● Problem
Write the lines below out exactly, dropping each picture.

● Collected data
=-=-=-=-=
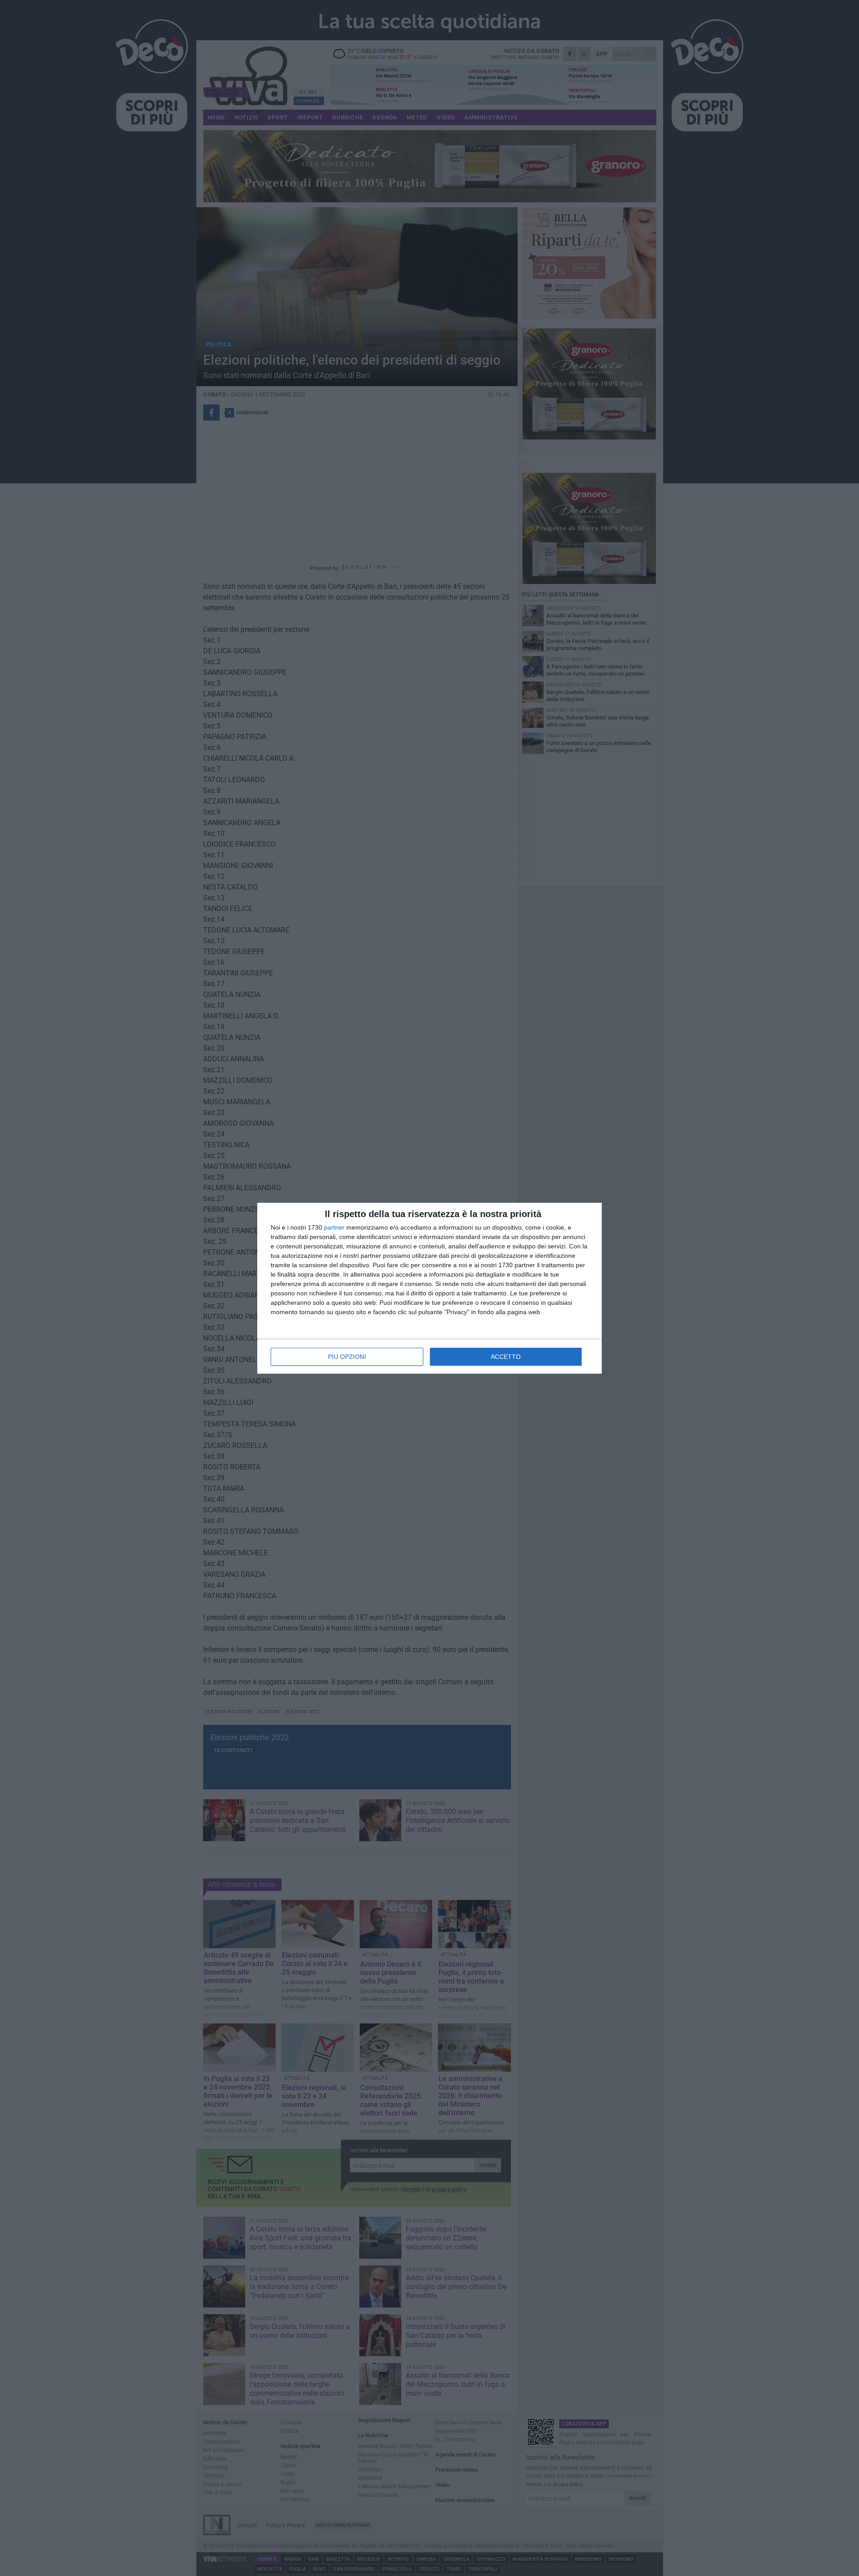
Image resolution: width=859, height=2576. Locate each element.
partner (334, 1227)
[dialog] (429, 1288)
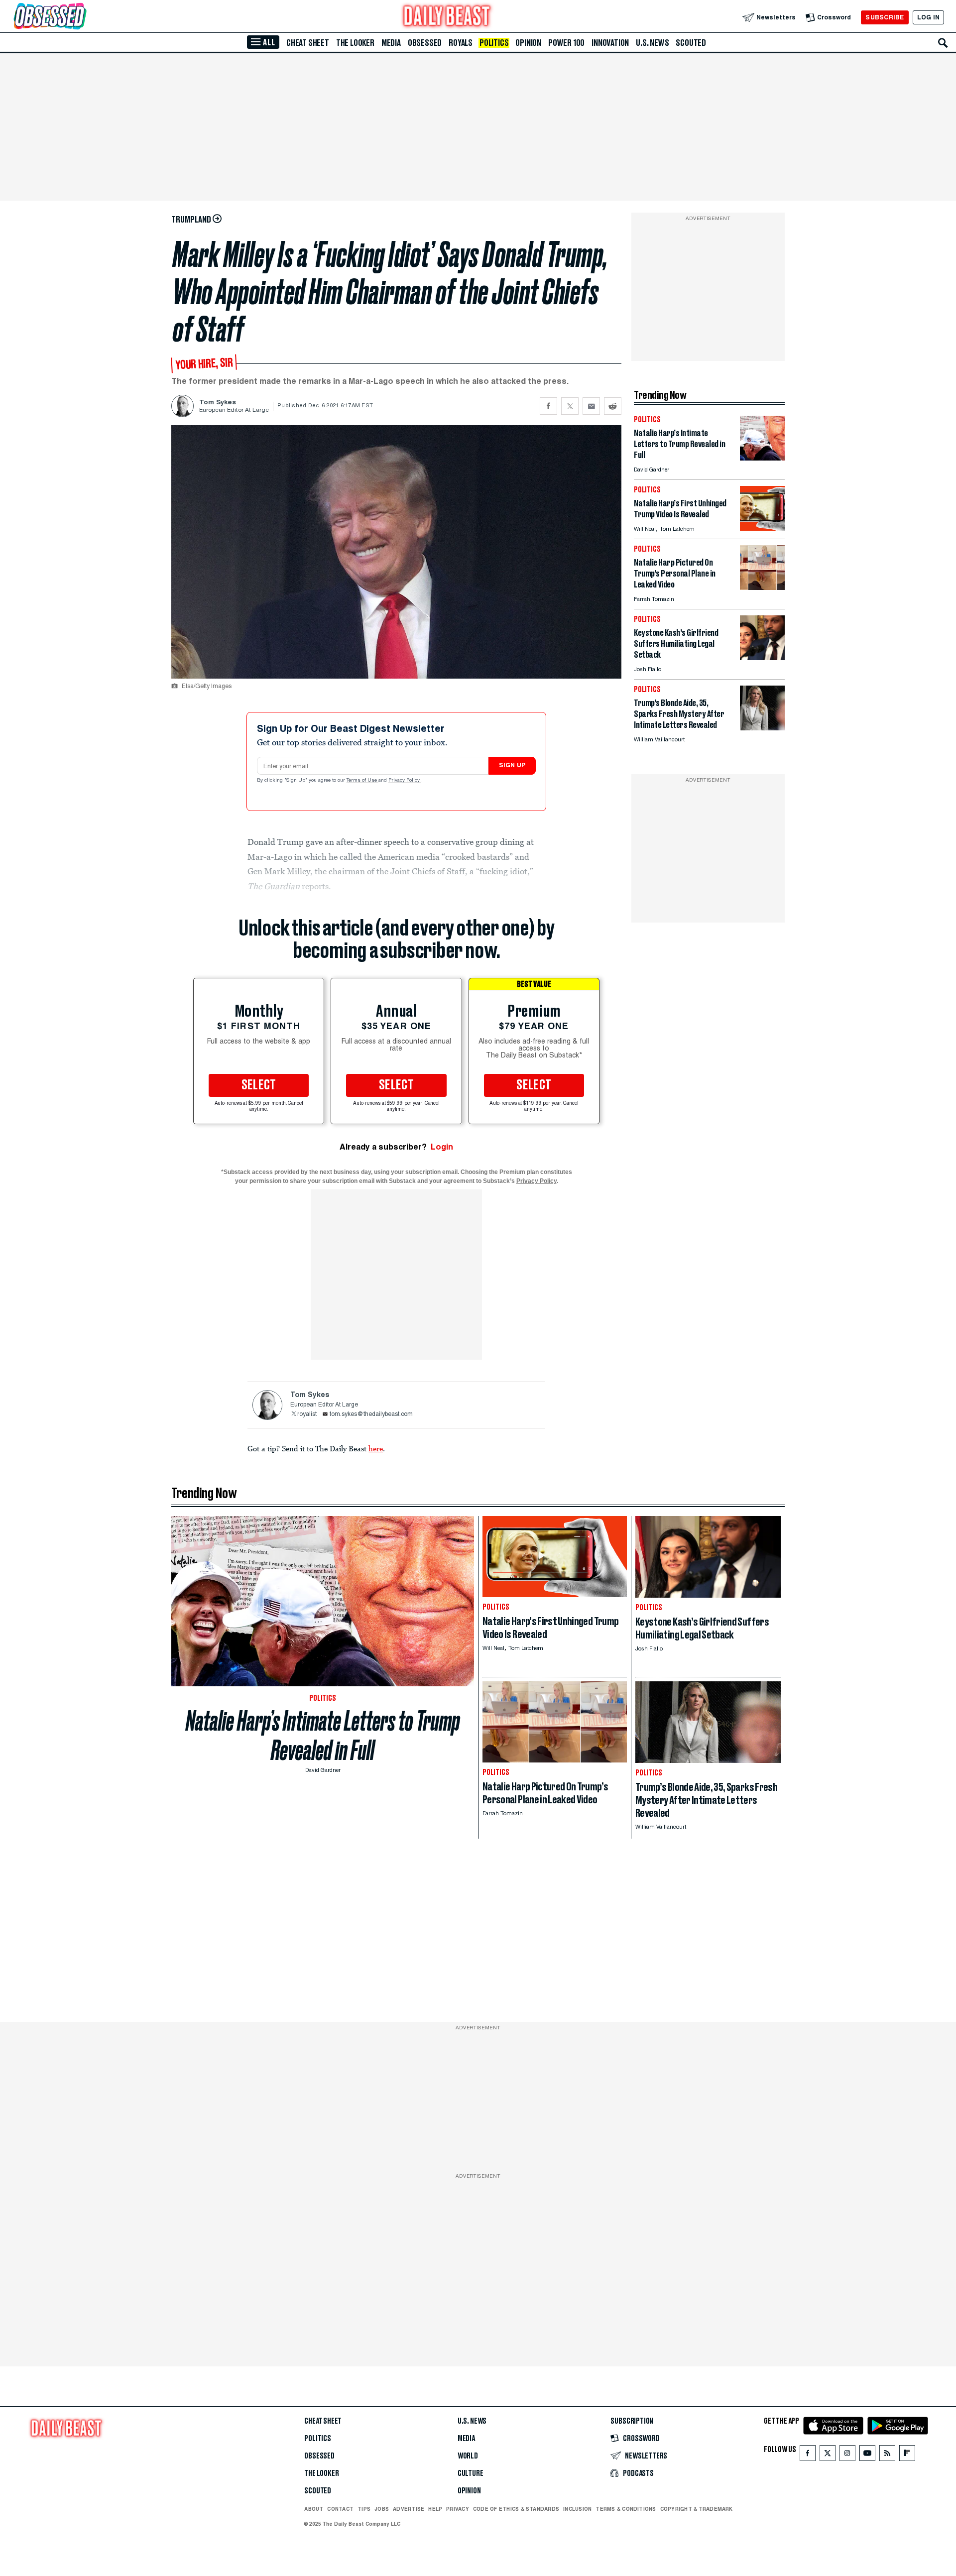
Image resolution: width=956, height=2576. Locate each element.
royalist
=-=-=-=-=
● Exercise answer
Image resolution: width=859, height=2576. Locate each element.
partner (334, 1227)
[dialog] (429, 1288)
Image resolution: width=956, height=2576. Locate each element.
royalist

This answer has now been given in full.